» **Material to process**:
□ □ □ □
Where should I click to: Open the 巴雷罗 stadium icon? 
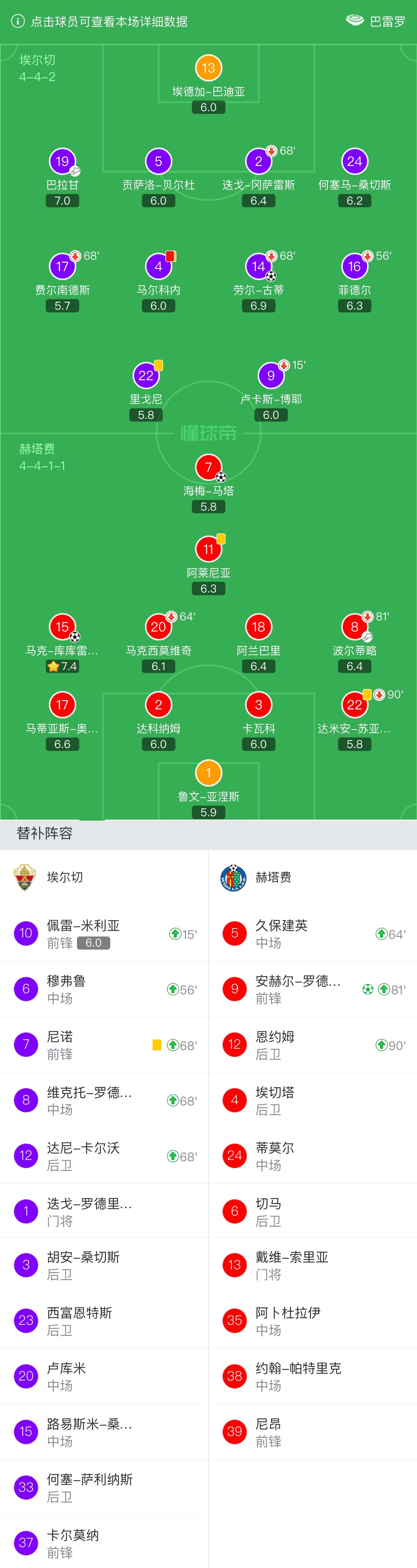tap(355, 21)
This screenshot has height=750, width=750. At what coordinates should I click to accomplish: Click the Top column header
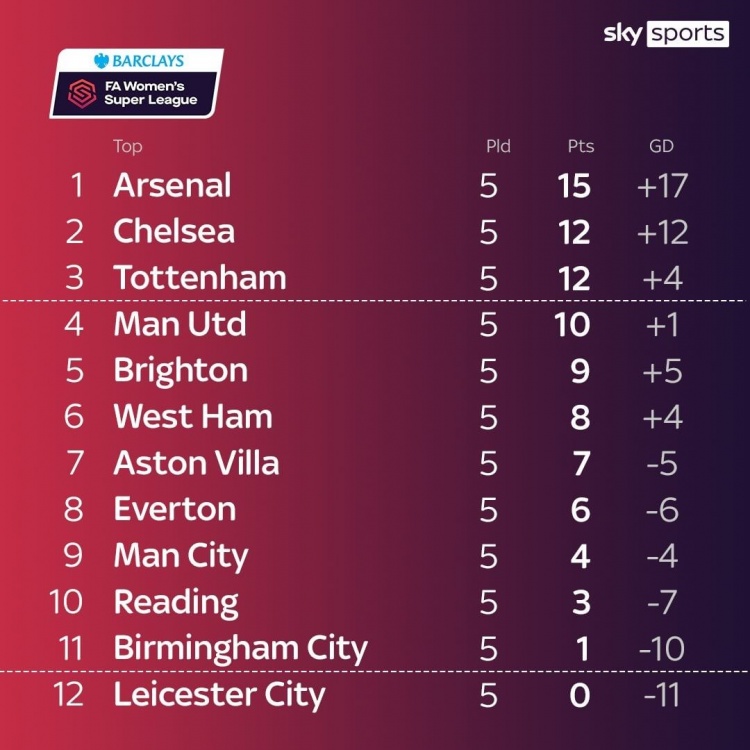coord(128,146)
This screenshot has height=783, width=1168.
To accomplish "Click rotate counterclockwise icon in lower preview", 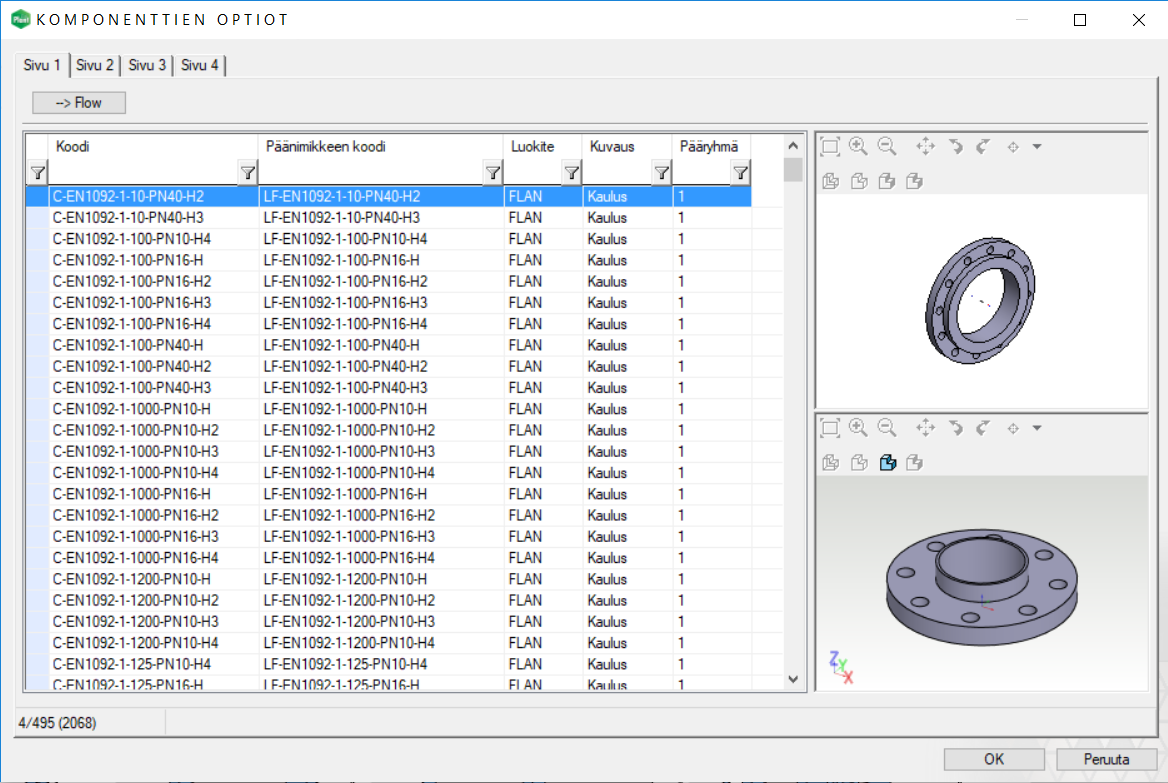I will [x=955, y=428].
□ □ □ □
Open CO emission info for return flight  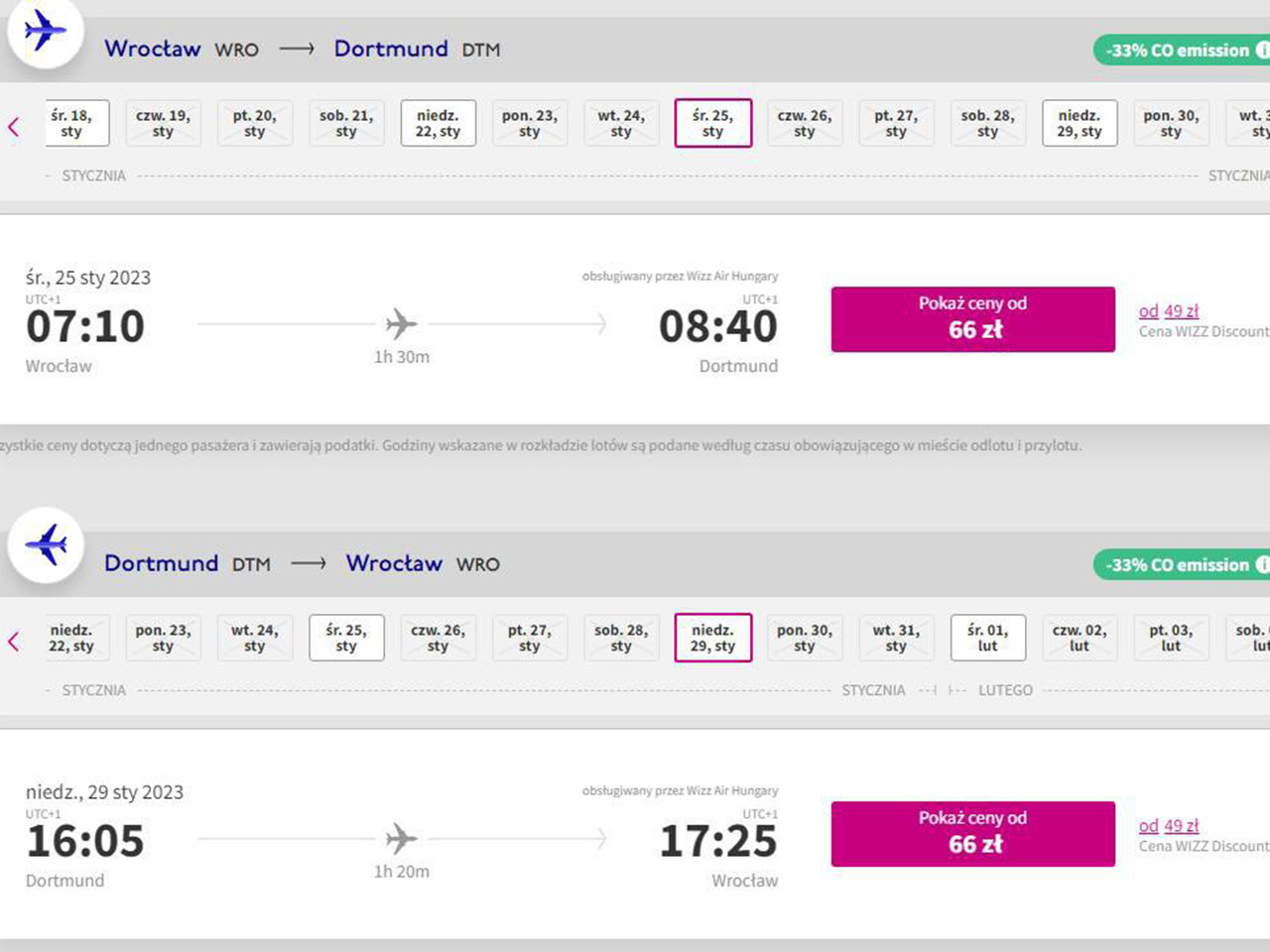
□ □ □ □
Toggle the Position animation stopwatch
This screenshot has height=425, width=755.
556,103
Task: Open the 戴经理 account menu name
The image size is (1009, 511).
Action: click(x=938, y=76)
□ □ □ □
» **Prompt**: Copy word for word the lines of the records above from the one with "Where should I" up to and including the one with "This screenshot has height=783, width=1168.". Skip the pictures.

» **Problem solution**:
Where should I click to: Open the 巴雷罗 stadium icon? 
tap(355, 21)
This screenshot has height=750, width=750. At what coordinates should I click to accomplish: Click the Top column header
coord(128,146)
This screenshot has height=783, width=1168.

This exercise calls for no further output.